Usage ./pactvm input.pactb
Giving it the bubblewrap.pactb file produces this prompt:
Flag Validator:
If we type in some text, we get Try again :(. So, we have to give this program the correct flag as input.
Browsing bubblewrap.pactb in a hex editor, we can spot the strings Flag Validator: , Congrats! and Try again :(, along with several random 10-character
strings like cdarzowkky, bldbefsarc, xpklorelln, nwlrbbmqbh, etc.
Reversing pactvm
The main task is to reverse pactvm and figure out the file format of the pactb files, as well as how the virtual machine works. I used Ghidra for reversing.
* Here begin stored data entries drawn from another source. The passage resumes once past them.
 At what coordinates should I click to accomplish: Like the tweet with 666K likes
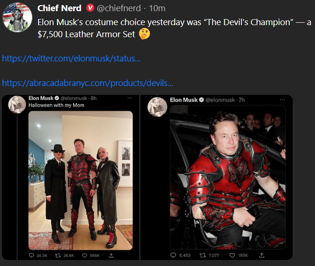click(x=85, y=255)
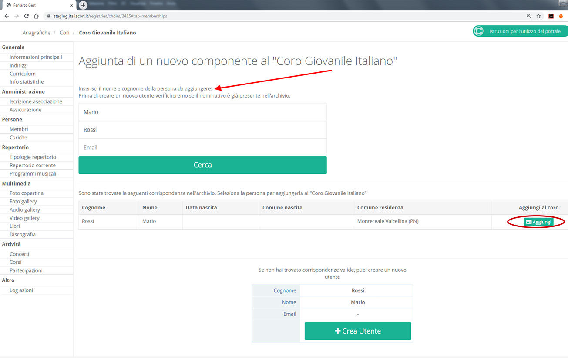Click the Crea Utente button
Viewport: 568px width, 358px height.
(358, 331)
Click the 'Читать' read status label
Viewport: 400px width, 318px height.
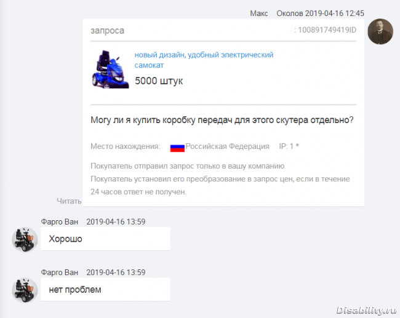click(69, 201)

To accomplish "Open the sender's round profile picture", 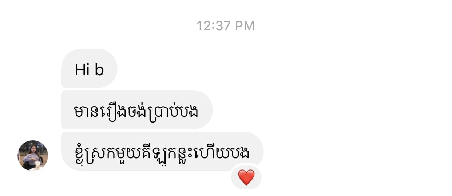I will (33, 155).
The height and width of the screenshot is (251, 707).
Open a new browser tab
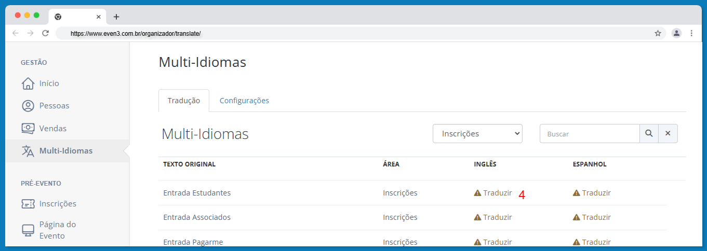pos(116,17)
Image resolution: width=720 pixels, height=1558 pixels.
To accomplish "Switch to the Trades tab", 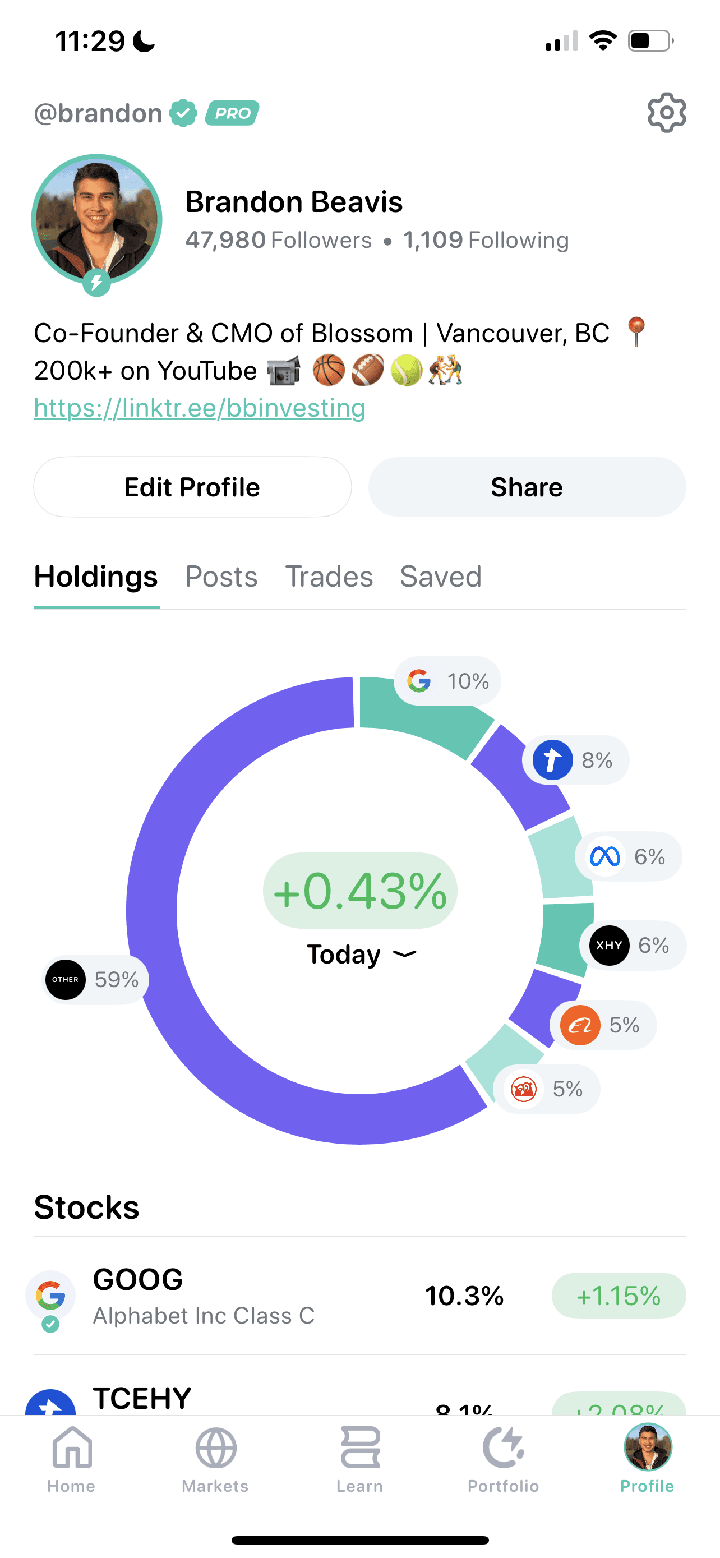I will pyautogui.click(x=329, y=576).
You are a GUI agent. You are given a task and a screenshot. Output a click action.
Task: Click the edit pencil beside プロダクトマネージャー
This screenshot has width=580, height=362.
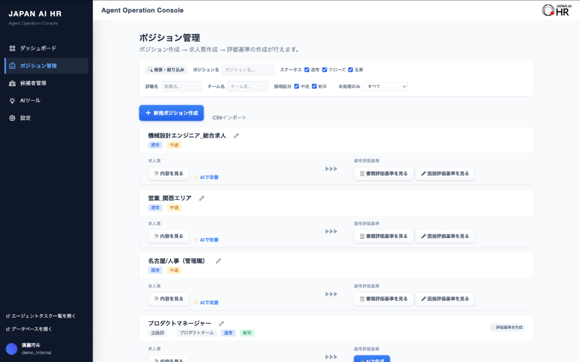[x=221, y=324]
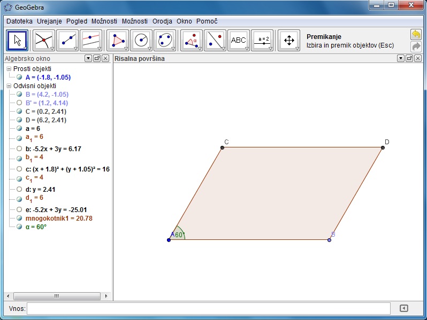Hide mnogokotnik1 using its visibility bullet

19,218
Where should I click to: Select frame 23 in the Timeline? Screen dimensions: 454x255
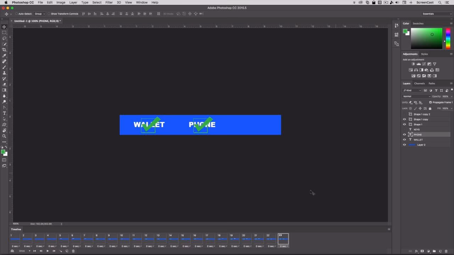283,239
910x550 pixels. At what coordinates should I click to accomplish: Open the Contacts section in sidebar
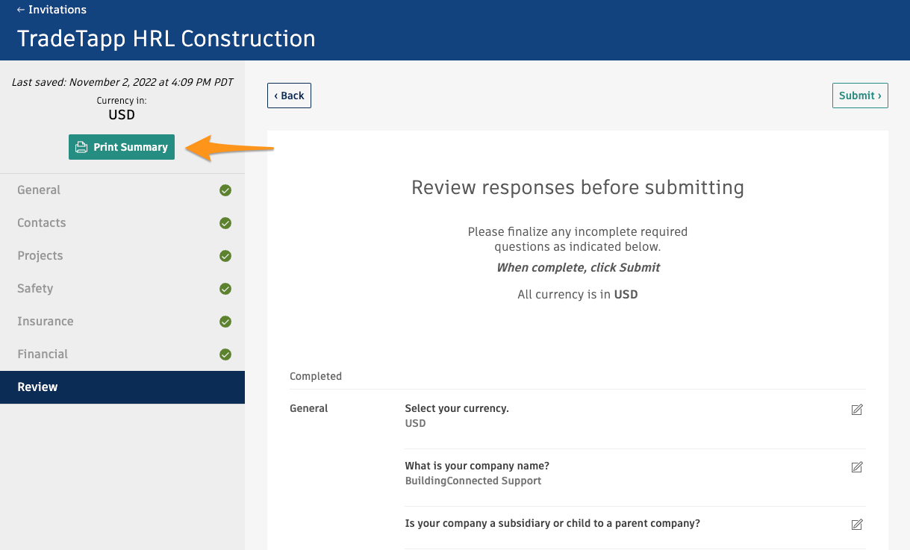pos(42,223)
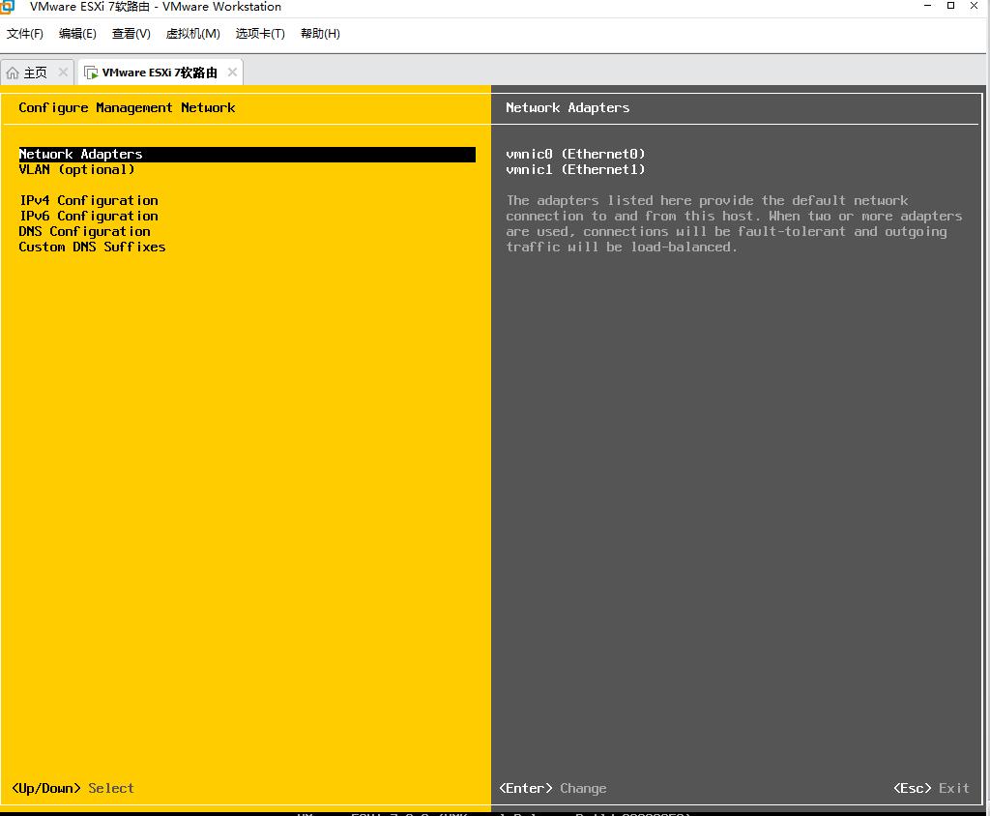990x816 pixels.
Task: Close the VMware ESXi 7软路由 tab
Action: (232, 73)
All function names given below, aside from standard libc functions, are guesses based on functionality.
The program is not obfuscated, merely stripped, so reversing proceeds relatively smoothly. There is
quite a lot of functionality to reverse; for example, the program allocates and deallocates memory almost exclusively through the function at 401bf0 (35 cross-references), which takes a memory address, old size, and new size, and performs the functions of free (if the new size is zero), malloc (if the address and old size are zero), or realloc (if the address, old size, and new size are all nonzero). This function also does a bunch of other custom-allocation stuff that I did not fully reverse or understand.
The main VM loop is the function at 404bc0, which contains a 45-way switch statement for each of the opcodes in the VM architecture. The VM is structured as a stack machine: most opcodes pop values off of the stack, perform some operations on those values, and then (optionally) push new values onto the stack, using the functions stack_push (407990) and stack_pop (408380).
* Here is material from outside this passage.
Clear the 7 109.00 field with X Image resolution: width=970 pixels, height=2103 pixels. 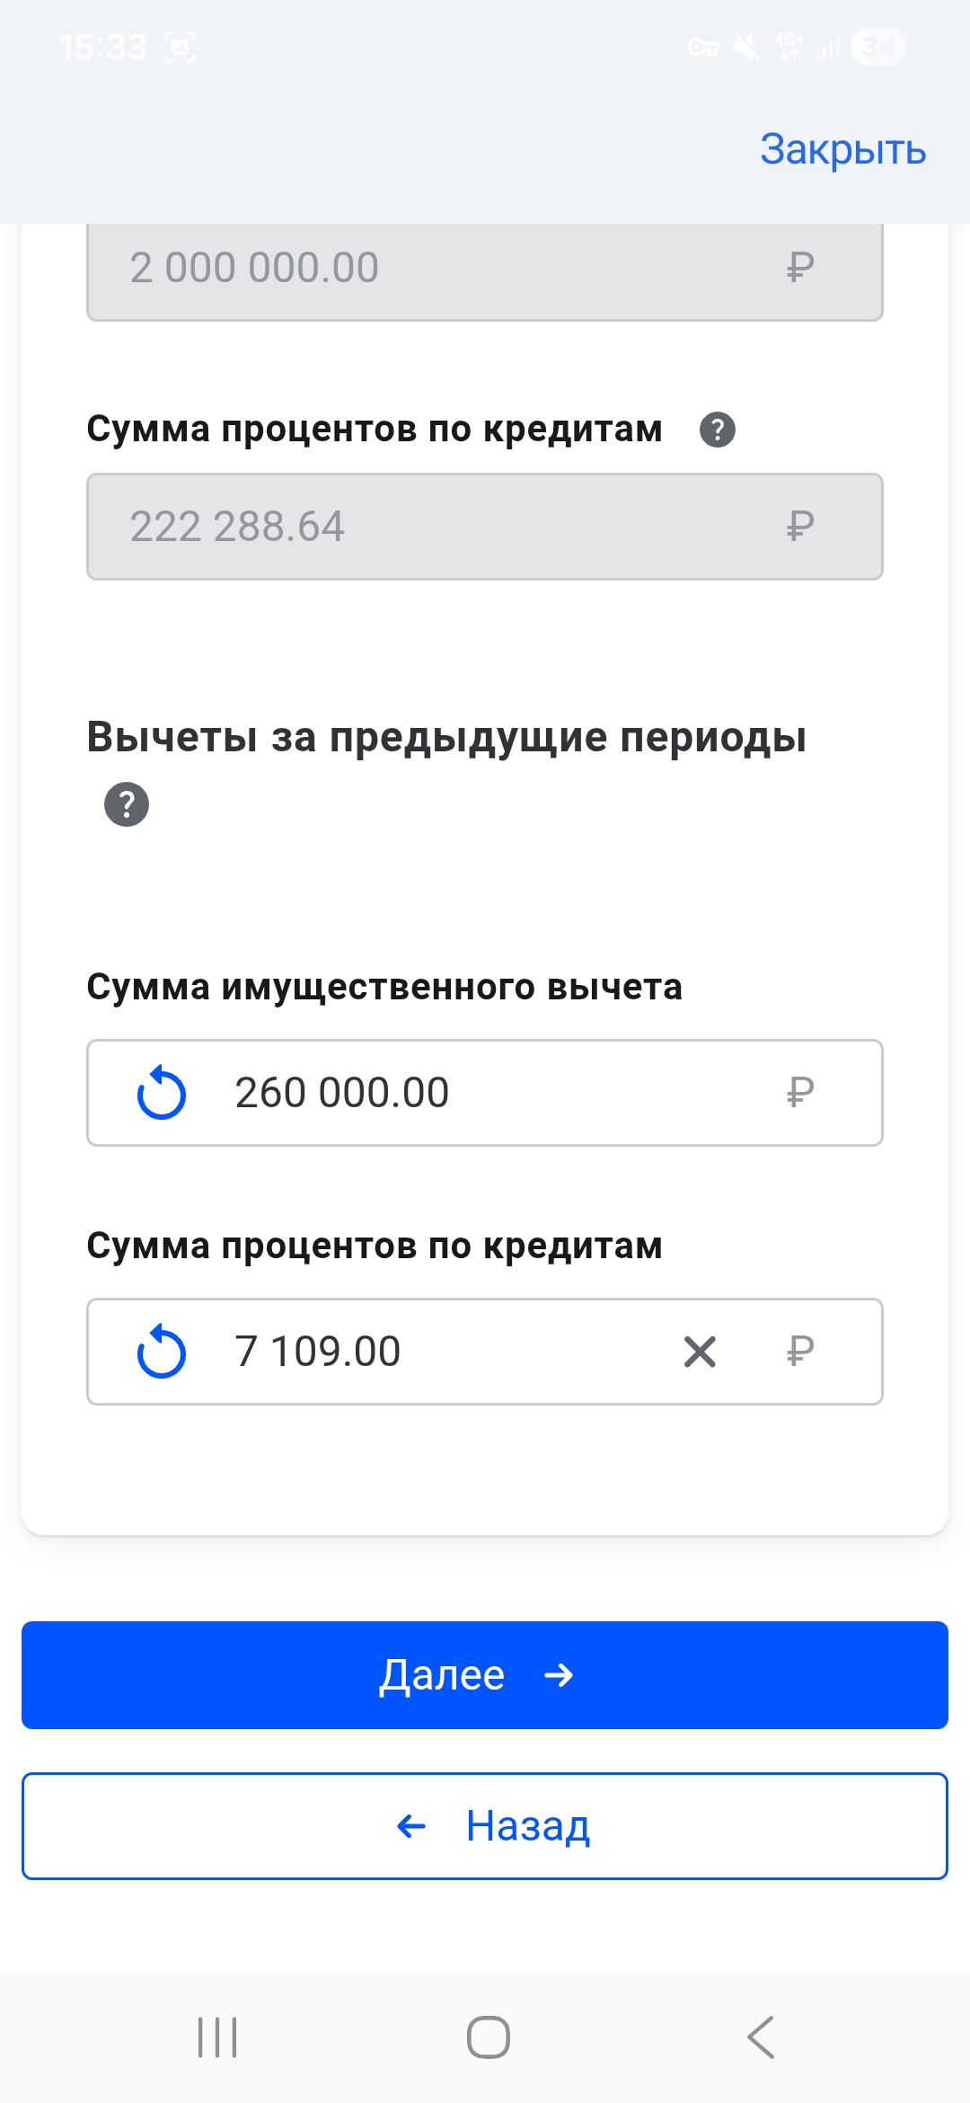(700, 1352)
Stack values are 16-byte tagged union structures, with a 64-bit type tag and a 64-bit value. Handily, one of the VM opcodes, 0x09, calls print_value (403790) which prints a human-readable representation of a stack value, which made it easy to figure out the VM’s type system.
There are two types of tagged-union structures in the VM: “objects” and “values”. Values live on the stack, and have the following tags:
- 0:
bool, LSB of value indicatestrueorfalse - 1:
nil - 2:
char, LSB of value is a signed character - 3:
int, value is a 64-bit signed int - 4:
float, value is adouble - 5:
object, value is a pointer to anobjectstructure
Objects are heap-allocated via 401bf0, and are variable-length with a common header { int type; object *next; }. Type tags are as follows, per print_object (402c90) and reversing the places where the object type is used:
- 0:
function, structure contains argument count, bytecode, constants, function name, etc. - 1:
closure, structure a reference to the code, and an array of “upvals”, which are references to values in the closure’s context - 2:
native_fn, structure contains a function pointer to a VM-callable function implemented in C - 3:
string, structure contains a length,char *pointer, and a 32-bit hash. This structure is used extensively throughout the VM, e.g. as hash table keys - 4:
upvalue. Did not bother reversing this structure because no VM programs use upvalues - 5:
class, structure contains a name and a hash table of class variables - 6:
instance, structure contains a reference to the class and a hash table of instance variables - 7:
array, structure contains a length, capacity, and a pointer to avaluearray - 8:
method, structure contains a value (presumably the class instance on which a method is called?), and a pointer to a closure.
With the basic data types of the VM reversed, we can identify the basic design of the VM. It’s a strict stack machine, with no registers (apart from a program counter). There are two global hash tables: one hash table which stores interned strings (presumably to reduce allocation of string objects), and one hash table which stores global variables. There’s also a separate stack which holds call frames.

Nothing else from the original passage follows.